Program ini berfokus pada pelibatan masyarakat lokal dalam penanaman kembali, konservasi, serta pengembangan ekonomi kreatif (seperti ekowisata atau pertanian tanpa bakar) untuk meningkatkan kesejahteraan dan ketahanan lingkungan.
Poin Kunci Restorasi Desa:
Restorasi Ekosistem & Lahan: Melibatkan penanaman mangrove, restorasi gambut, dan perbaikan lahan pertanian terdampak bencana/degradasi untuk mengembalikan fungsi alaminya.

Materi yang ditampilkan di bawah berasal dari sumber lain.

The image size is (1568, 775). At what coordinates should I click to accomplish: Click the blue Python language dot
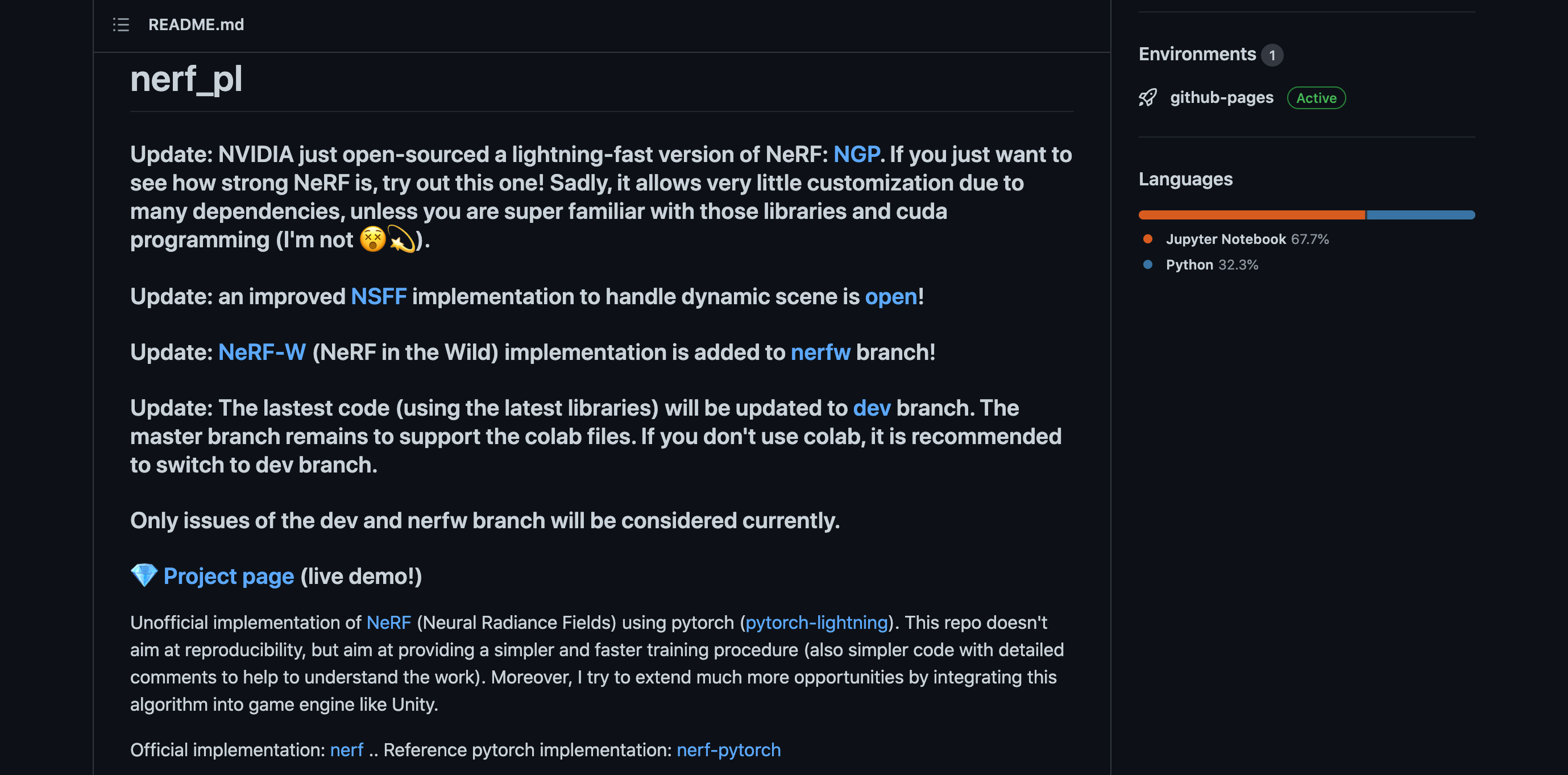tap(1147, 265)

Begitu pula yang di inginkan H.Nurwenda Sebagai Kuwu baru tahun 2026-2034 ini ingin mengakses program evaluasi serta pembaharuan
Yg lebih unggul.
Pemberdayaan Ekonomi & Sosial: Menanamkan rasa memiliki, membangun kemandirian, serta meningkatkan pendapatan melalui kegiatan seperti budidaya lebah, ternak, dan ekowisata.
Pertanian Berkelanjutan: Menerapkan teknik pertanian tanpa bakar, optimalisasi lahan pascabencana, dan diversifikasi tanaman (misal: mentimun, buncis, jahe merah).
Partisipasi Masyarakat: Kelompok lokal bertindak sebagai pelaku utama, didukung pelatihan untuk menjaga keberlanjutan hasil restorasi.
Manfaat Lingkungan: Meningkatkan keanekaragaman hayati, memperbaiki habitat, dan mitigasi perubahan iklim.